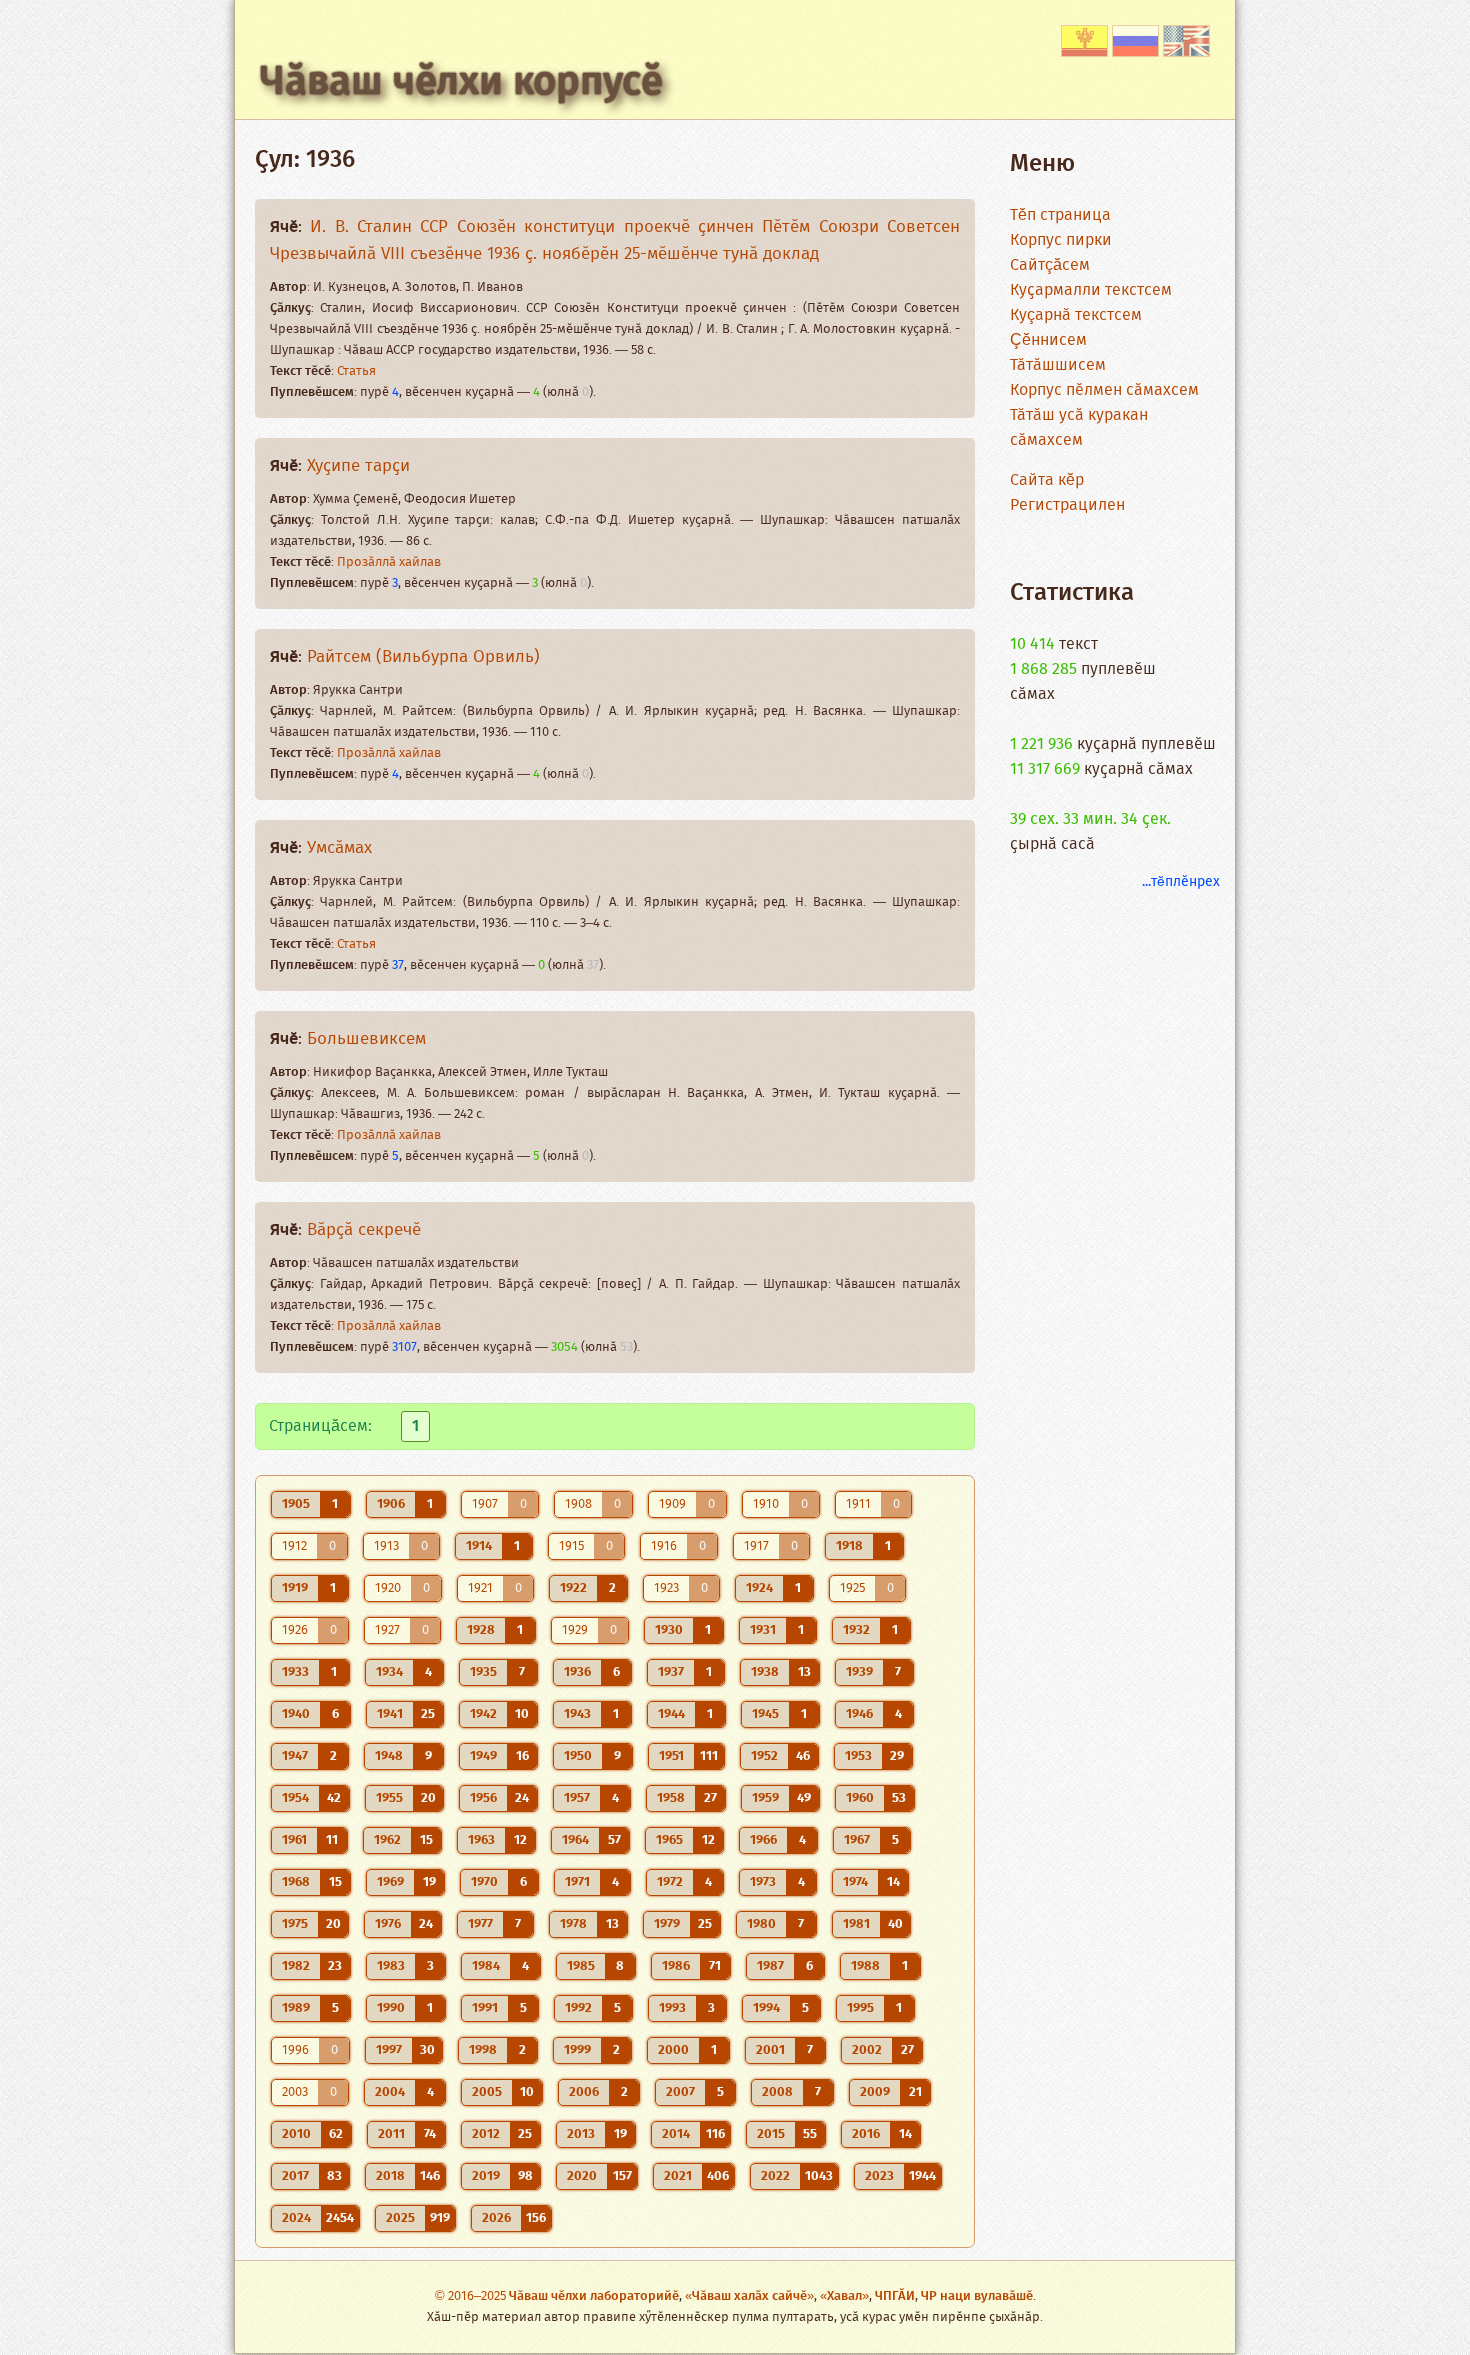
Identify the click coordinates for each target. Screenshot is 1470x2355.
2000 (673, 2050)
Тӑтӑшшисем (1058, 365)
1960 (860, 1798)
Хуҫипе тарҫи (358, 466)
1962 (387, 1840)
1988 (865, 1966)
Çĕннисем (1048, 340)
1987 (770, 1966)
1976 (388, 1924)
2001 (770, 2050)
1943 (577, 1714)
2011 (391, 2134)
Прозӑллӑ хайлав (389, 562)
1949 (483, 1756)
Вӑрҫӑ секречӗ (364, 1230)
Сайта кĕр (1047, 480)
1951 (671, 1756)
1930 (669, 1630)
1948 (389, 1756)
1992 (578, 2008)
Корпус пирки (1061, 240)
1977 (480, 1924)
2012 (486, 2134)
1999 (577, 2050)
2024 (296, 2218)
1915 (571, 1546)
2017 (295, 2176)
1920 (388, 1588)
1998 (483, 2050)
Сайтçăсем (1050, 265)
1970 (484, 1882)
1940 (296, 1714)
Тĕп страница (1060, 215)
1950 (578, 1756)
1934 (389, 1672)
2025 (400, 2218)
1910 (766, 1504)
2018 (390, 2176)
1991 (485, 2008)
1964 (575, 1840)
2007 (680, 2092)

====

**WHAT IS REQUIRED:**
Each line from the one containing "1960 (860, 1798)" to the close of the records must appear in the output exactly, and no other line.

**RESPONSE TO THIS TASK:**
1960 (860, 1798)
Хуҫипе тарҫи (358, 466)
1962 (387, 1840)
1988 (865, 1966)
Çĕннисем (1048, 340)
1987 (770, 1966)
1976 (388, 1924)
2001 (770, 2050)
1943 (577, 1714)
2011 (391, 2134)
Прозӑллӑ хайлав (389, 562)
1949 (483, 1756)
Вӑрҫӑ секречӗ (364, 1230)
Сайта кĕр (1047, 480)
1951 (671, 1756)
1930 (669, 1630)
1948 (389, 1756)
1992 (578, 2008)
Корпус пирки (1061, 240)
1977 (480, 1924)
2012 (486, 2134)
1999 (577, 2050)
2024 (296, 2218)
1915 (571, 1546)
2017 (295, 2176)
1920 (388, 1588)
1998 (483, 2050)
Сайтçăсем (1050, 265)
1970 (484, 1882)
1940 (296, 1714)
Тĕп страница (1060, 215)
1950 (578, 1756)
1934 (389, 1672)
2025 (400, 2218)
1910 (766, 1504)
2018 (390, 2176)
1991 (485, 2008)
1964 (575, 1840)
2007 (680, 2092)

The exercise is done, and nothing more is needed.